MATERIAL FOR THIS EXERCISE —
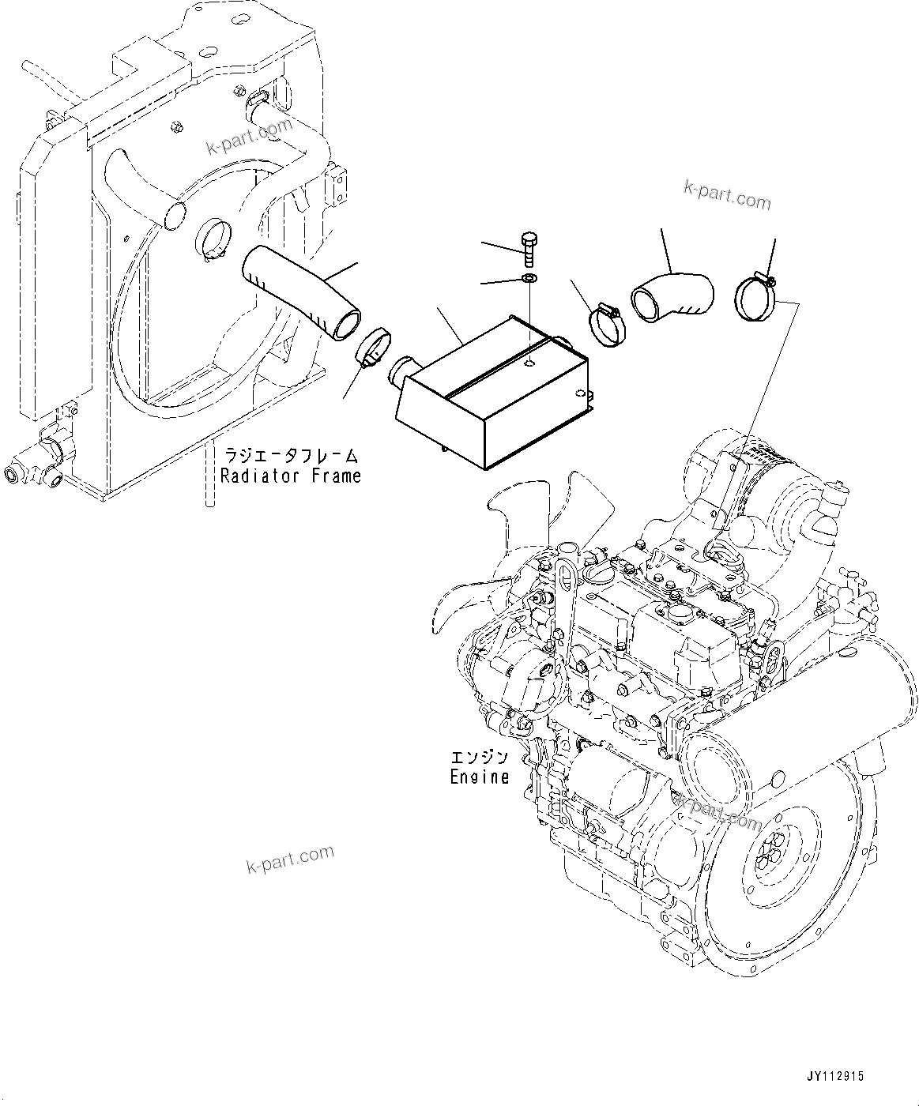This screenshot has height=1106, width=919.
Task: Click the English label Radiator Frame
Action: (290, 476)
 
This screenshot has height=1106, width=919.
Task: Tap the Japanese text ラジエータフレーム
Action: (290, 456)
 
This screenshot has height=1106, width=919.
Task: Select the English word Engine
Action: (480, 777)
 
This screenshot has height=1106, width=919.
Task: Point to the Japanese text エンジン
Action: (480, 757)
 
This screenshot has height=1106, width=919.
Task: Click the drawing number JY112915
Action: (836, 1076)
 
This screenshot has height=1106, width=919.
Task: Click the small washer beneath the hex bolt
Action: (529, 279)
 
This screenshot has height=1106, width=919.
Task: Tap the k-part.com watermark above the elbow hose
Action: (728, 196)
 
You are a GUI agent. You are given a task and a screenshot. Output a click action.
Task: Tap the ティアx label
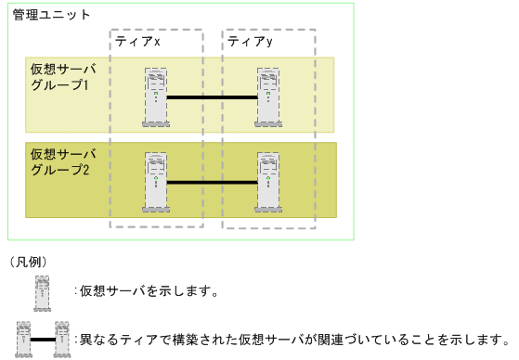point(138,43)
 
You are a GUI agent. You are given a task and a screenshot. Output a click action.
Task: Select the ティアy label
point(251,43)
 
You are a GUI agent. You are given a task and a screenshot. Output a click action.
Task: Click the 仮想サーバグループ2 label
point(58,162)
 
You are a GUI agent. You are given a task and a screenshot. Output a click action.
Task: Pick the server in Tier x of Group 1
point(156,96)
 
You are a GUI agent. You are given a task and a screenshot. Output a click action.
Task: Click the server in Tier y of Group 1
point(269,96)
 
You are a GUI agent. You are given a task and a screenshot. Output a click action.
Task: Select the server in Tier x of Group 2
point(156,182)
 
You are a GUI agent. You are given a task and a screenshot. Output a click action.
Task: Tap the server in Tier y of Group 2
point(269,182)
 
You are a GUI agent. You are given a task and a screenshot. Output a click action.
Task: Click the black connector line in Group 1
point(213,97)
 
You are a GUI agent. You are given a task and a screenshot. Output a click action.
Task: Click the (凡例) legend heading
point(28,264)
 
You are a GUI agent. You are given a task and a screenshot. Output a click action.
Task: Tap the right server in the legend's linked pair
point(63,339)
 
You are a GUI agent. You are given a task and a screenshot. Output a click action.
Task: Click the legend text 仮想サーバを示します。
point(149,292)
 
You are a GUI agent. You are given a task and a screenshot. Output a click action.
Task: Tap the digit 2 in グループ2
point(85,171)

DIRECTIVE — Rewrite the data from its first line through the line containing "point(251,43)", changing "label" to "caption" and keeping everything else as it is. Omit the pictures from your answer.

RESULT BELOW —
This screenshot has height=1106, width=919.
Task: Click the English caption Radiator Frame
Action: (290, 476)
 
This screenshot has height=1106, width=919.
Task: Tap the Japanese text ラジエータフレーム
Action: (290, 456)
 
This screenshot has height=1106, width=919.
Task: Select the English word Engine
Action: (480, 777)
 
This screenshot has height=1106, width=919.
Task: Point to the Japanese text エンジン
Action: (480, 757)
 
This screenshot has height=1106, width=919.
Task: Click the drawing number JY112915
Action: (836, 1076)
 
This screenshot has height=1106, width=919.
Task: Click the small washer beneath the hex bolt
Action: (529, 279)
 
This screenshot has height=1106, width=919.
Task: Tap the k-part.com watermark above the elbow hose
Action: (728, 196)
 
You are a GUI agent. You are given a task and a screenshot. Output a click action.
Task: Tap the ティアx caption
point(138,43)
 
You are a GUI agent. You are given a task and a screenshot. Output a click action.
Task: Select the ティアy caption
point(251,43)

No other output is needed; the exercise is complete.